The front bedroom window and front corner line up. The replacement front steps line up with the originals. The roof line might line up if I can somehow get more on a level field with the house. Maybe by standing on a chair on the raised sidewalk across the sunken street. The lack of dormers is glaring, and I know those were there, you can see their ghosts inside the attic. The chimney doesn't line up, but that may be due to the error in aligning the photo just right. The modern siding on the now-enclosed front porch thankfully wasn't continued around the whole house, but the eave overhang was inexplicably closed in with ugly flat ventilation soffit and I fear that the lovely shaped rafter ends were likely trimmed or removed to fit under it. At least the rest of them were not covered up.
It has really underlined how much has happened to the house in its 100 years. I am both happy about this and sad, but not surprised.
I have the front porch interior half painted (the kids' half, of course) and I discovered something that is significant and not unexpected. I knew the sheathing of the columns had to have been either mangled or stripped away in order to put up the siding and interior paneling. I found the ghosts of the columns etched into the old exterior front wall, at both ends. The angle of the column sides and shape of the capitals match those in the catalog picture. This will give me something to work from when we restore the porch. While we want to keep it enclosed, it will be changed to a more sensitive style of enclosure, with the columns replaced, exposing or replacing the curved beams, removing the awful siding and soffit panels, reshingling the porch wall up to the rail and putting in more period appropriate steps, windows and front door. It is an ambitious plan. It is one of the last things on our list.
One more thing - the floor plan in the catalog shows the dining room windows are not centered on the dining room wall. The addition, put on in the 20's (and done by an awful contractor I would love to have some harsh words with), is also not aligned to the center of the dining room. It is off by almost, but not quite, a foot. The discrepancy in one explains the otherwise random discrepancy in the other.
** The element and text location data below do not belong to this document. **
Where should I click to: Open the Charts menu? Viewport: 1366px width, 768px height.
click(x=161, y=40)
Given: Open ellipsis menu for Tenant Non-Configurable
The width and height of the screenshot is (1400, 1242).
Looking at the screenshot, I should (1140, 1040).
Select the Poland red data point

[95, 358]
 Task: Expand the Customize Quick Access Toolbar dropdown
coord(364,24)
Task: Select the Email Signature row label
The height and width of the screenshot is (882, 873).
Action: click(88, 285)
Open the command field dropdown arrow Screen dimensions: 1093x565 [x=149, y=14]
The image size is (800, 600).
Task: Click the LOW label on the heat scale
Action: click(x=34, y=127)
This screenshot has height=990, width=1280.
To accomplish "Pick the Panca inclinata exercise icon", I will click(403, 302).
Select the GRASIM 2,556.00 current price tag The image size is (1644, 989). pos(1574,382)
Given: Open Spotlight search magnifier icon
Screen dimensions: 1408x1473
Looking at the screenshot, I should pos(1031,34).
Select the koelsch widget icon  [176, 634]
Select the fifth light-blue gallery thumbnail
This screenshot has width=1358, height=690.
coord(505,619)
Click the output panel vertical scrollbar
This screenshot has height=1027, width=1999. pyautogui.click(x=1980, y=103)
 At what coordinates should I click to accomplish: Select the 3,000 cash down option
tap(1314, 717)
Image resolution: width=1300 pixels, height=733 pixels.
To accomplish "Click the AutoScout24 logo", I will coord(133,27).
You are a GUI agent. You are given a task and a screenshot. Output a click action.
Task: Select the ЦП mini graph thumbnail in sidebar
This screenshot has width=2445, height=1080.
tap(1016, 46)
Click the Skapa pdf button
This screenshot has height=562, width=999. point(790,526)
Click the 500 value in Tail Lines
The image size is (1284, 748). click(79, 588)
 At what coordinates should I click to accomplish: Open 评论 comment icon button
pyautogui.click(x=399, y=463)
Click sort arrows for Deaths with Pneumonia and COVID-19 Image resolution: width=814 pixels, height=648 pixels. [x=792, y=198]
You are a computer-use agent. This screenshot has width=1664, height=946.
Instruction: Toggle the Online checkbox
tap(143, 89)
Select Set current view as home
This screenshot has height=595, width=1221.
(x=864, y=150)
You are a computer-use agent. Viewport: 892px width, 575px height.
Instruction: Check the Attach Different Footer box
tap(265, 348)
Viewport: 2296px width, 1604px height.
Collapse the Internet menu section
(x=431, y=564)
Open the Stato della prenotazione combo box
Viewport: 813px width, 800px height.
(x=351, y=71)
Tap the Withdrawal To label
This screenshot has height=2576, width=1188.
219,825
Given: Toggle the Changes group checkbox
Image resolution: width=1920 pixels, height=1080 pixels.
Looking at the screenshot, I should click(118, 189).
It looks as if they laid the foundation for the bay addition, aligned to center on the pair of windows, then tore out the wall, and discovered that it was out of line with the room.

3 comments:

Rachel Shoemaker said...

I see you found my facebook page! There is another one too. I am sure that everyone would love to see your house and things you do as you do them.
https://www.facebook.com/groups/35528093421/
If that link doesn't take you there just search facebook for Sears Homes and request to join.
Hope to see you in the Sears Room, it is lots of fun!

lara said...

Well, the roofline certainly screams "Aladdin".

You know Aladdin has sales records at the Clarke Library, right? Maybe you can hire a student to research them for you.

BMT said...

Yes, I emailed a request ... this year or last year. Unfortunately, they don't have records as early as 1912, when we know the house was built (for the elder daughter's wedding).